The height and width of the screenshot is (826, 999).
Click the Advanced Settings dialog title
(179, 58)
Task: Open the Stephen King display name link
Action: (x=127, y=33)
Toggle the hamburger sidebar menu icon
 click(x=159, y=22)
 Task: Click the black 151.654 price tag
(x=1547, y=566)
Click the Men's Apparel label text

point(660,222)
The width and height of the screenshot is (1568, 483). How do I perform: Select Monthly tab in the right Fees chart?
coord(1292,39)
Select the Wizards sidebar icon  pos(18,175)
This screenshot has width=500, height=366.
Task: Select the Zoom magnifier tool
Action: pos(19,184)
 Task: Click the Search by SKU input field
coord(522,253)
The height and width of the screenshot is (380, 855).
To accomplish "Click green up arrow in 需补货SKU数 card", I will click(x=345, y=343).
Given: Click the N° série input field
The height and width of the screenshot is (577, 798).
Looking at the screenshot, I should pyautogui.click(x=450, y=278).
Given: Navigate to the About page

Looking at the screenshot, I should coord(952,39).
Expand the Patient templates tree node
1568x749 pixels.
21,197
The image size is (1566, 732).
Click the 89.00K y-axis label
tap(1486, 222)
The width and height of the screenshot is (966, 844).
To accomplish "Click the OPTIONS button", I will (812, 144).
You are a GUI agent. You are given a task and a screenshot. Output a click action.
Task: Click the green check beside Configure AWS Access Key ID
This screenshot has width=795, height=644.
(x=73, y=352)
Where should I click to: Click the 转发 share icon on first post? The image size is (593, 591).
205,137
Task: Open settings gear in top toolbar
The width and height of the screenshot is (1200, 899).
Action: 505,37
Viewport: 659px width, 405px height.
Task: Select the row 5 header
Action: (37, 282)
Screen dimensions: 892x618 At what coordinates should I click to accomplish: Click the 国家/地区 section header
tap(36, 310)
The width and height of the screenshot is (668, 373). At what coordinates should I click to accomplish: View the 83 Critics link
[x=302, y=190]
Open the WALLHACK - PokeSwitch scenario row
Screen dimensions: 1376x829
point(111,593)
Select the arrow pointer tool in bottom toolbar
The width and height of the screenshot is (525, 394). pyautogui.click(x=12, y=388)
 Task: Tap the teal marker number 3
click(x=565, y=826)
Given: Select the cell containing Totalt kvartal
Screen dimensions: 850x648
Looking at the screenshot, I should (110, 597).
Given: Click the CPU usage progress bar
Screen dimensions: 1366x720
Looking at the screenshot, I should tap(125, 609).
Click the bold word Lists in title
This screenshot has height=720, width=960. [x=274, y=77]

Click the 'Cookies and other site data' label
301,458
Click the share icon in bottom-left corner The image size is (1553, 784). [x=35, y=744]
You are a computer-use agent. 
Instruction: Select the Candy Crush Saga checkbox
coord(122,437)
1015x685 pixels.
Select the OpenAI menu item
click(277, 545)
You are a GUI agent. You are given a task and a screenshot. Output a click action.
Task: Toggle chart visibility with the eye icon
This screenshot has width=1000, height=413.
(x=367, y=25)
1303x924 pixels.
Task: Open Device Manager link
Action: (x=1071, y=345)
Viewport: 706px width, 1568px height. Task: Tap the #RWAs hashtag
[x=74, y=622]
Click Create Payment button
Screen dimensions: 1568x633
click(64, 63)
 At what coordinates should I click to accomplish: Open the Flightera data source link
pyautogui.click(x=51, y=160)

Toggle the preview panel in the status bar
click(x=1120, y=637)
━━━━━━
### [PROBLEM TO SOLVE]
Search the entries for the word "will", then copy every line in which it is found.

### [ANSWER SPACE]
To accomplish "Click green up arrow in 需补货SKU数 card", I will click(x=345, y=343).
To accomplish "Click the OPTIONS button", I will (812, 144).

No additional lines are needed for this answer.